That said, if it weren't pornography, small rant about our judicial system:

Any judge in any city pop 50000 can issue a country-wide block for any site.
Often these resolutions are too far reaching, sometimes they order to block
root page (/) instead of specific page (/foo/bar), rendering whole sites
unavailable. Sometimes they ban ip addresses of aws services, disrupting half
the internet.

Another important thing about these hearings is that there is often no
defendant. They might call in the site hoster, but hosters are never
interested in defending their customers so they simply ignore the subpoena.
Site owner would often discover their site was blocked after the fact.

Finally, in many cases judges don't even bother writing their own verdict.
Instead they copy-paste whatever public attorney cooked up, including all the
factual and orthographic errors, and sign it.
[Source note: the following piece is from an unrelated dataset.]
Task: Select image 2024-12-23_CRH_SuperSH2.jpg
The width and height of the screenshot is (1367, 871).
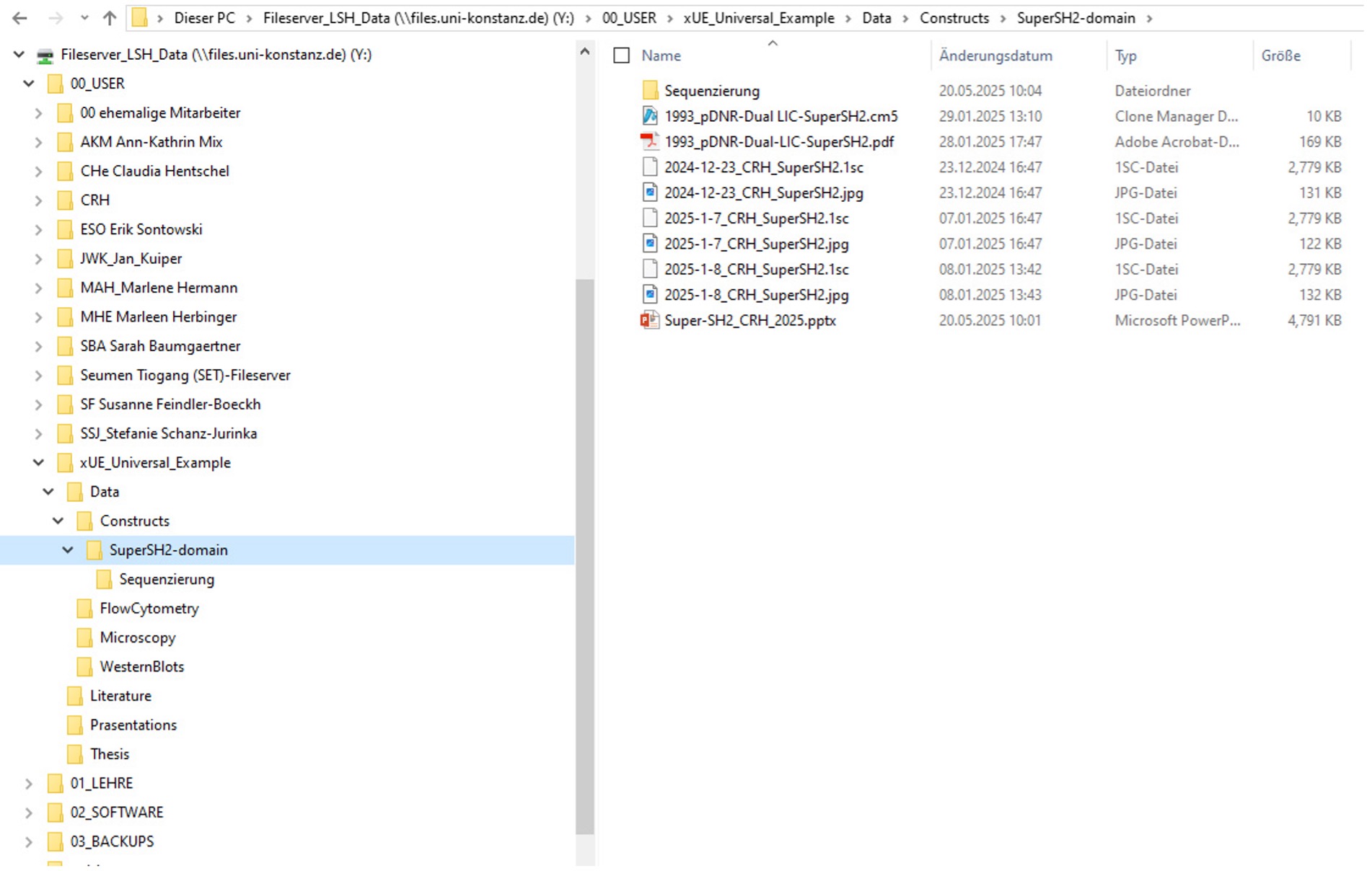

[https://medium.com/@aalien/law-
limits-8d733178e158](https://medium.com/@aalien/law-limits-8d733178e158) this
is a very insightful post (alas, only available in Russian) from @aalien,
founder of lurkmore.ru, which is arguably the most often banned site in
Russia, about how this horrible system functions (or rather, malfunctions). I
found this excerpt especially hilarious:

«Full list of Roskomnadzor-banned pages is available on our site.
Unfortunately, that page is also banned by Roskomnadzor, because it contains
"textual information about committing suicide". It's in the quoted
Roskomnadzor letter, of course»

------
balabaster
While I might find a lot niches of porn a little distasteful... or a lot
distasteful in some cases, I think they're reaching a bit. Surely the kinds of
people visiting these sites are already interested in seeing this kind of
stuff... and thus are already 'damaged'. I feel like the cause and effect is
being reversed somehow. Perhaps that's just me.

Edit for clarification: I used the word 'damaged' in reference to the parent
post, it was not a word of my own choosing.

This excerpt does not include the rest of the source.